### WHAT NEEDS TO BE DONE:
Restate word for word the span of lines that opens with the line containing "Where should I click to: Click checkmark" and closes with the last line of the material. Include both ends and nothing more.

*** Opening of EXERCISE MATERIAL ***

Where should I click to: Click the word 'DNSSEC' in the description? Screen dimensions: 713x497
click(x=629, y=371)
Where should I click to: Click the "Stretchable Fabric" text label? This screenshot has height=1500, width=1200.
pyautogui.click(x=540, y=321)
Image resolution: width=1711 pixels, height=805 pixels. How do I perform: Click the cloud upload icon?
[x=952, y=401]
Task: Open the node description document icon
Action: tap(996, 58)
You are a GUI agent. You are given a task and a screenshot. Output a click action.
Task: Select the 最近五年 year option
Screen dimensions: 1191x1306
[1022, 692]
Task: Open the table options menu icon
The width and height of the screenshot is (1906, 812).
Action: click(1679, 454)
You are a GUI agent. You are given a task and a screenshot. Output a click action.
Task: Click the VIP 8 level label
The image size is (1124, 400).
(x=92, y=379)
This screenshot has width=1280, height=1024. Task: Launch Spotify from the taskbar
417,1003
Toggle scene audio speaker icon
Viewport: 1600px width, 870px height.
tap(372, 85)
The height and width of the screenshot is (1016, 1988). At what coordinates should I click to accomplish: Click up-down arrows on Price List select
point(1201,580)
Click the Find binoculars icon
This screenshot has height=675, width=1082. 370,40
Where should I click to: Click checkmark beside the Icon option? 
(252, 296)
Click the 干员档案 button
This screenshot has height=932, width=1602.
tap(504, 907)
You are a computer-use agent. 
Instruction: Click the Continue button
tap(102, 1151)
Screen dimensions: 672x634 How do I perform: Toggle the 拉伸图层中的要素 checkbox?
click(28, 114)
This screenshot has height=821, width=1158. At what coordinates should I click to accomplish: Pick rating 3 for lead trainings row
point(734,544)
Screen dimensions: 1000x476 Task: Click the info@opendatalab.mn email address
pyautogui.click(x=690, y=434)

*** Close of EXERCISE MATERIAL ***

### WRITTEN SOLUTION:
Where should I click to: Click checkmark beside the Icon option? 
(252, 296)
Click the 干员档案 button
This screenshot has height=932, width=1602.
tap(504, 907)
You are a computer-use agent. 
Instruction: Click the Continue button
tap(102, 1151)
Screen dimensions: 672x634 How do I perform: Toggle the 拉伸图层中的要素 checkbox?
click(28, 114)
This screenshot has height=821, width=1158. At what coordinates should I click to accomplish: Pick rating 3 for lead trainings row
point(734,544)
Screen dimensions: 1000x476 Task: Click the info@opendatalab.mn email address
pyautogui.click(x=690, y=434)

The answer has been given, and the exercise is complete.